Voices from Japan (IV): Kazu

With Kazu (left) and our general manager Kotaro (right) at Kamakura (2008)

Shanghai/Tokyo -- Kazu and I have been briefly co-workers, back in 2008, at the Devex office in Tokyo. We used to have loads of conversations about int'l aid programs, emergency situations around the world, how we want to work in this field since we share an interest in int'l development programs. And now, I find myself talking to him about a disaster he's experiencing first-hand and in his own country...

In his mid-twenties, Kazu is currently working as assistant strategic planner at an ad company in Meguro, in Tokyo prefecture. The interview he kindly offered to provide me offers another exclusive insight into the strength and nobility through which the Japanese are coping with this unprecedented challenge.

S.: Where were you when the earthquake and tsunami occurred?
K.: At the office, on the 11th floor. My office is in Meguro, Tokyo. Close to Shibuya, two stops away by Yamanote-line.

S.: Did you notice anything yourself at the moment?
K.: It shook dreadfully. It was an “unusual, exceptional” shake I haden’t ever experienced, even though we experience earthquakes on daily-bases. It shook quite dreadfully as I was on the 11F and those high buildings are intentionally built to shake in such occasions, so that the building itself secures safety.
Tokyo’s transportation was paralyzed. Streets flooded with people who had to walk back home for like 5 hours. Almost all the trains stopped until late at night when some of them restarted (the quake attack occurred around 14.30). My mother stayed at my place as she didn’t have any means to get back home and my place was closer; she still had to walk for like a couple of hours (but it was lucky that day if it was just for a couple of hours.).

S.: How do you estimate the size of this disaster to be?
K.: Ones immediately killed by the quake and tsunami: 15,000.
Ones suffering PTSD [post-traumatic stress disorder]: 10 times?
Ones financially heavily damaged: several hundreds times.
Ones who have to rebuild and reestablish everything: thousand times.
Ones who have to change their way of living for the sake of the people directly attacked: basically everybody in the nation or at least the ones in metropolitan areas: tens of millions (right now, we are having planned black outs for 3 hours a day in the metropolitan area).
If the nuke plant explodes, it’s a different story. Tokyo will stop and the entire economy of the nation will be affected.

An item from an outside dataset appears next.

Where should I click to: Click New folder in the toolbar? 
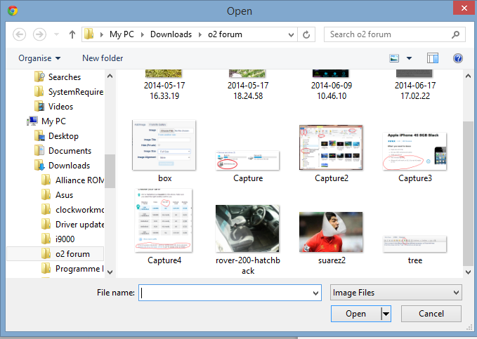click(x=103, y=58)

S.: According to some news, many people are starting to feel uncomfortable with the information they are being provided. They claim the reports are inconsistent, they don’t know whom to trust and they fear that not all the truth is being told to them. What’s your take on this? Do you feel reassured by the public information you are receiving at the moment? Do you trust what authorities are telling you?
K.: I can’t trust the authorities as they always tend to be as conservative as possible on information as I believe is the case with any other country in such occasions. And, I believe it cannot be helped to prevent panic. I trust more the info from the academics and experts. I also read the info from the overseas media to see how others talk about the worst case scenario and compare with the info from the authorities, then I somewhat find the middle ground which probably is the real case.
Twitters and Facebook are always the major media of gathering information (stories and links to the articles) as much as possible and as fast as possible. I could even read the voices of the people who work at the very nuke plants which was the most trustworthy information.

S.: Do you feel safe now?
K.: Yes, in general. In the end, it’s not about whether you feel safe or not, it’s about doing all you can for the time being.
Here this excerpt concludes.